Я пришла в больницу навестить подругу. В палате лежали три женщины, на стене висела большая телевизионная плазма, которую почти никогда не выключали и оттуда либо лился поток слов о наших победах, либо доносились крики очередного шоу, где разоблачали неверных отцов, подлых мужей, обманутых жен. Соседки по палате были очень рады возвращению Крыма в семью народов, но при этом каждая рассказывала о своих непроходимых горестях. Полная старая женщина из Подмосковья говорила, как в юности оказалась в оккупации, ее не брали на работу, муж сильно пил и рано умер, а детям до нее нет дела. А врачи за все хотят денег. И как жить? Одно хорошо, что теперь Крым с нами. Я спросила, была ли она там, или, может, собирается. Нет, не была, у нее и денег никогда не было на курорты эти ездить.

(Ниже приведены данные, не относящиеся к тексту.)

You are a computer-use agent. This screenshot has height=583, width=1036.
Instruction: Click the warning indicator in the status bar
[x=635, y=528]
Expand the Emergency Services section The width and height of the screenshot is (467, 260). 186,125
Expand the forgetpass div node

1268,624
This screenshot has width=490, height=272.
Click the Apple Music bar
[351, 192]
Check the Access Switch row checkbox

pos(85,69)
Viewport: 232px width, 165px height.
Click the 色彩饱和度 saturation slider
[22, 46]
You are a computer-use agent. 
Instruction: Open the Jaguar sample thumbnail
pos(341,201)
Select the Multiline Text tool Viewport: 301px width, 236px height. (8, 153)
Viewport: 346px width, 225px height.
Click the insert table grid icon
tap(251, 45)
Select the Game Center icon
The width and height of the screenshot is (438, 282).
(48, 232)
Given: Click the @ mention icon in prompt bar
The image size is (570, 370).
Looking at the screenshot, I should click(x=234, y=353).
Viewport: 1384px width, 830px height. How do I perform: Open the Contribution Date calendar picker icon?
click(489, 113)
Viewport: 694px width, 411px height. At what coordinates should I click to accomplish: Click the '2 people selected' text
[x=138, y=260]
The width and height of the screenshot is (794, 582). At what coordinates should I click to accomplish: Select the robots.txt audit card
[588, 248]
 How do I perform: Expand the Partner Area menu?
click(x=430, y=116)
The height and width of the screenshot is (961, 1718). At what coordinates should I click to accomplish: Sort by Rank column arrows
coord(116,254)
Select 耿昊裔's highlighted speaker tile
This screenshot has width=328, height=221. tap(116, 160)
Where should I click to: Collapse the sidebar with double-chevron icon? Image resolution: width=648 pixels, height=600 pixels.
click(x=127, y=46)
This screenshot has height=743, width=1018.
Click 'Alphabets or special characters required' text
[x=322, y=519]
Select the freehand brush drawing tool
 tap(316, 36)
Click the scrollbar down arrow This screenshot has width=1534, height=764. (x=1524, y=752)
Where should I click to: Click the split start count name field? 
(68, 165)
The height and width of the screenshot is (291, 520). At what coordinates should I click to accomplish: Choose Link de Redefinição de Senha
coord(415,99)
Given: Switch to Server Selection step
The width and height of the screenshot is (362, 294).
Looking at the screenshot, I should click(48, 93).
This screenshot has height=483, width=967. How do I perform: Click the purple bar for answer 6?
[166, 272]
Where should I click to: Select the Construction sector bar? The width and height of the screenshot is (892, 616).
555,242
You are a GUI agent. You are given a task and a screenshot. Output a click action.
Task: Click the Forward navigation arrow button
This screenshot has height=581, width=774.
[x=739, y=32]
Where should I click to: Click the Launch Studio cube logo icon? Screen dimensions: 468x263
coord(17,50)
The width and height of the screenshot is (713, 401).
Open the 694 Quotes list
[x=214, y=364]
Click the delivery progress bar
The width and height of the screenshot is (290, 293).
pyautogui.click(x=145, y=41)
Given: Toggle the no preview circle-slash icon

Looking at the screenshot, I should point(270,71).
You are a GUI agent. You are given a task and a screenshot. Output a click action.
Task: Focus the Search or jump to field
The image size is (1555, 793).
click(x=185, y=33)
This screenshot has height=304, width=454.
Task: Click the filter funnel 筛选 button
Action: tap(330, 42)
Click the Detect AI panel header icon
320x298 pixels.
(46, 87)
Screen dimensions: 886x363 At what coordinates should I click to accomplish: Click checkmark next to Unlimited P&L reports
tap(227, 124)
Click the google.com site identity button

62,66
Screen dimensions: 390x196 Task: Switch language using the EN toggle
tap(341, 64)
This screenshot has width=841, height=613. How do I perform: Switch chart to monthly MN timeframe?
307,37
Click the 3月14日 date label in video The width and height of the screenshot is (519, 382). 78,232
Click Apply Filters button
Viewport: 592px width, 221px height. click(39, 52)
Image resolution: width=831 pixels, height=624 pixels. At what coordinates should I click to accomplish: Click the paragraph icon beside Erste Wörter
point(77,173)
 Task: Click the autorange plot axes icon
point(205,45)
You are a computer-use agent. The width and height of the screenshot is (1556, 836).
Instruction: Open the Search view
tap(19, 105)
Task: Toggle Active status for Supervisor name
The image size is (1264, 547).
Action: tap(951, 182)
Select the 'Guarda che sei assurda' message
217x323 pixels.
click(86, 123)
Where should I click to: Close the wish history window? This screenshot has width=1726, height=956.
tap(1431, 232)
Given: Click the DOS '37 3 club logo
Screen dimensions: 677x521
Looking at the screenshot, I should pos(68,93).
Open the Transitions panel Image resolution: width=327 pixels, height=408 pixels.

На работе в музее я застала сотрудницу с бокалом шампанского в руках и телефонной трубкой. Она звонила своим знакомым в Крым и кричала о том, что пьет за возвращение Волошина, Цветаевой, Парнок – за всех поэтов, которые населяли Коктебель и Судак, потому что они снова с нами. Она неистовствовала и чокалась рюмкой с телефонной трубкой. Когда ее страстный монолог завершился, я спросила, кто и когда отнимал у нее любимых поэтов. После взаимных упреков и оскорблений я ушла. Был конец марта, поскользнувшись на пороге, я рухнула в снег. Это было во дворе нашего арбатского особнячка; уже становилось темно, никого не было рядом; я лежала и смотрела в небо и думала о тетках в больнице, о своей неукротимой сотруднице, о том, зачем и почему все это происходит. Вновь и вновь мне представлялось несчастное лицо сына, невестки, которые боятся за детей, за город, который принял всех нас в нашем несчастье, и плакала, сама не понимая отчего. Наверное, от слабости.